[llvm-dev] Need help with code generation

Mehdi Amini via llvm-dev llvm-dev at lists.llvm.org
Mon Mar 21 17:40:30 PDT 2016


> On Mar 21, 2016, at 5:27 PM, Rafael EspĂ­ndola via llvm-dev <llvm-dev at lists.llvm.org> wrote:
> 
> .
> >
> >
> > That boundary is usually user input. We assume that the program's memory hasn't been compromised, but anything the user puts in should be treated with suspicion. Would you use a browser that didn't check for buffer overruns?
> >
> > Part of the problem is that we assume the linker is being used in a context where the input can be trusted. A lot of the time that's true, but assuming it limits the contexts in which LLD could be used. For example, you couldn't use LLD as the linker in a build-farm if it crashed on malformed input - what's to stop someone uploading a malformed ELF file and tricking the linker into sniffing other projects being built on the same server? 
> >
> 
> You cannot possibly use llvm or lld in an adversarial situation. Cherry picking a few bugs to fix will not change that.
> 
> So my position is not that I don't want to trade run time performance for safety. My points are
> 
> * I don't want to trade my time implementing stuff users will see (linker script, debug index, speed) for things users will not.
> 

Don't you think that you are somehow trading your time for other people's time when they'll have to build other features on top of the codebase?
I understand you're putting the cursor toward end-users facing interface, but the reason I'm working on clang/LLVM in the first place is especially that care is given to what other developers will have to cope with in the project (while being somehow pragmatic as well to make forward progress "quickly").
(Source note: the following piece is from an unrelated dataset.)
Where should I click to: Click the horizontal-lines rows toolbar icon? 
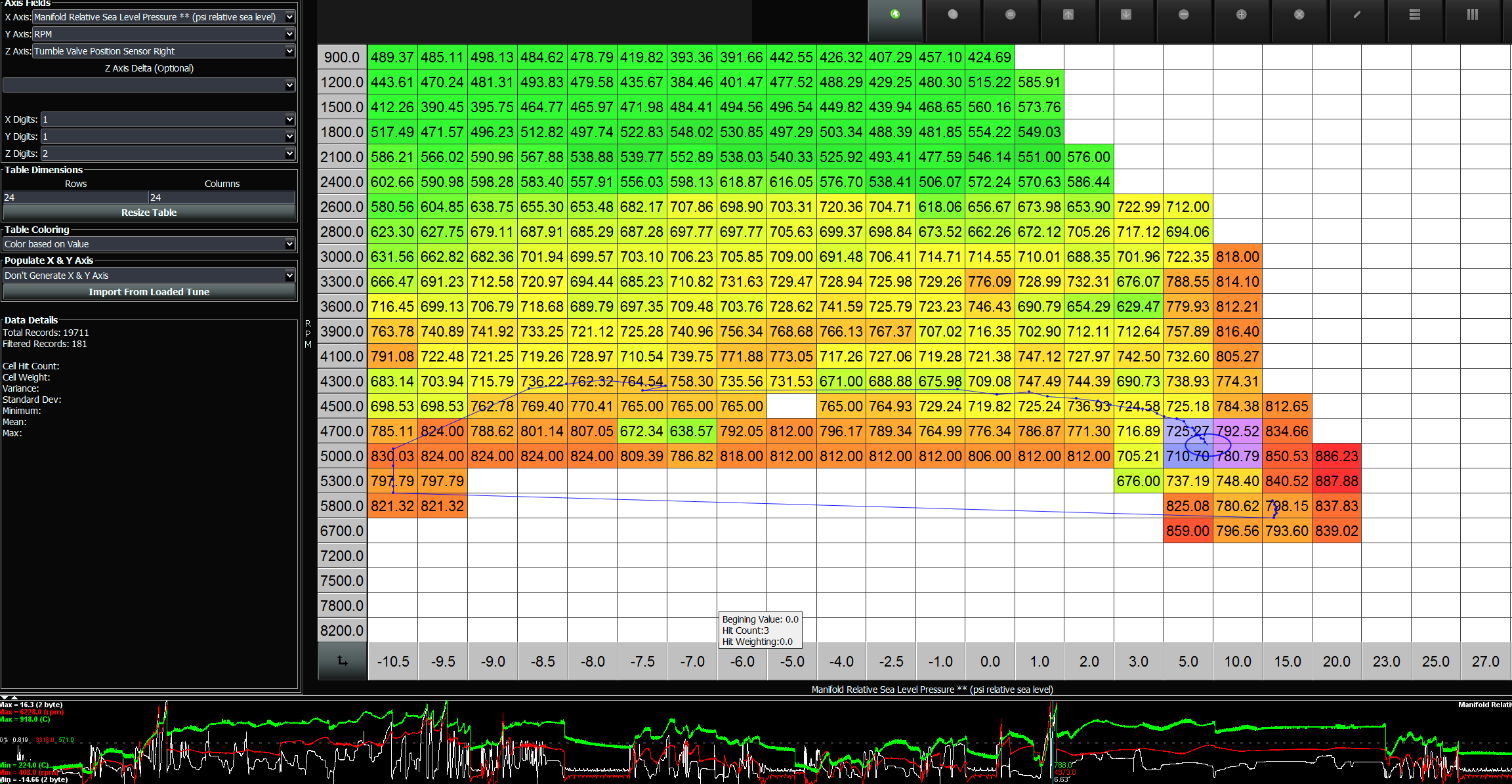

> * I don't want to pretend that cherry picking a few bound checks will make lld safe on untrusted input.
> 

My impression is that there is a kind of "philosophical" view at stand: are we treating such crash as bugs and prioritize fixing them accordingly or not. I believe we had the same kind of philosophical disagreement with the development practices (no global state, etc.) a few months ago: while acknowledging that "perfect is the enemy of good", some long-term core principles can be set, and the development can tend toward these design goals, while still having some tradeoff for "getting things done" in a reasonable time.